大秦:偷偷签到百年,出世即无敌 作者:佚名
第404章 金盒情诗:贏玄的「弃子局」与聂东流的心魔
那武者惊惶之下仓促举刀格挡,然而贏玄手中红袖刀光一闪,身躯已被劈成数段!
鲜血狂喷,尸身倒飞,而贏玄毫不停留,纵身扑入,施展“大弃子擒拿手”,硬生生將其臂膀撕下,同时掌中已多出一只秘盒。
“快!拦住他!”岳卢川眼睁睁看著属下拼死夺来的宝物被夺,怒不可遏。可惜一切为时已晚——贏玄得手之后,转身便走,凭藉其先天功体,除非修炼过极速身法,否则无人能追。
与此同时,吕守一也已夺得绿盒,迅速接应贏玄,两人一同退出宫殿。
远处,聂东流与白无忌凝视著他们的背影,心中暗自思量:这两人怎会刚得两盒便即刻逃离?殊不知,绝天魔尊的行宫遗藏,远比各大势力所谓的传承更为真实可靠。

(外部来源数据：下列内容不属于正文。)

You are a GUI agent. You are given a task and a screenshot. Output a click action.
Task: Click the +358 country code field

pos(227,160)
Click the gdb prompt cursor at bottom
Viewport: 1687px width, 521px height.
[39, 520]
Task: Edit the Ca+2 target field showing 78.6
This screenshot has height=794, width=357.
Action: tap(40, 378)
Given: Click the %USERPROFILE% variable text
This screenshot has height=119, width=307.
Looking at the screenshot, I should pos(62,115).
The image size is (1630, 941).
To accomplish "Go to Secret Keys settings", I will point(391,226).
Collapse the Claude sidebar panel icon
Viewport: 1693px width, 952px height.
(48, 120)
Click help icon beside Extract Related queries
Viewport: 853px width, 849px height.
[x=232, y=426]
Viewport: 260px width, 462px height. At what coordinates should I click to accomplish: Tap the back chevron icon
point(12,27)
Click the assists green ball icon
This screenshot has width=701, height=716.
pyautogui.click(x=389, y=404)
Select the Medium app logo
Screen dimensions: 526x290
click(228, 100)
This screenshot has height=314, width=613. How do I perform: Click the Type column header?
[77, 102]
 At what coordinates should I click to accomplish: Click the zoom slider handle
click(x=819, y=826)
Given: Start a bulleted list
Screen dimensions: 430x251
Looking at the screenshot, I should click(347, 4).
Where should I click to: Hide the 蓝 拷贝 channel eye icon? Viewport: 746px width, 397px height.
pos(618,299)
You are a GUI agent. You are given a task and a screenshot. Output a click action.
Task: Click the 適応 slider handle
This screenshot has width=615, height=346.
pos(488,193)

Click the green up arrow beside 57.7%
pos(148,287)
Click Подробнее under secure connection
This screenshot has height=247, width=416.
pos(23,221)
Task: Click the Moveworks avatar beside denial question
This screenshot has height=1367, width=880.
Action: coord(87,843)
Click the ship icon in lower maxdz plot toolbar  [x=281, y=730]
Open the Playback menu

各门各派常备空盒,將无关紧要之物填入其中,用以应付外传机缘。因此世人所见之“宝箱”,大多为空,或仅装些无用杂物而已。
绝天魔尊向来独来独往,从不拖累身外之物,他身前摆放的那些箱匣,皆是毕生心血所系,最珍视的遗存。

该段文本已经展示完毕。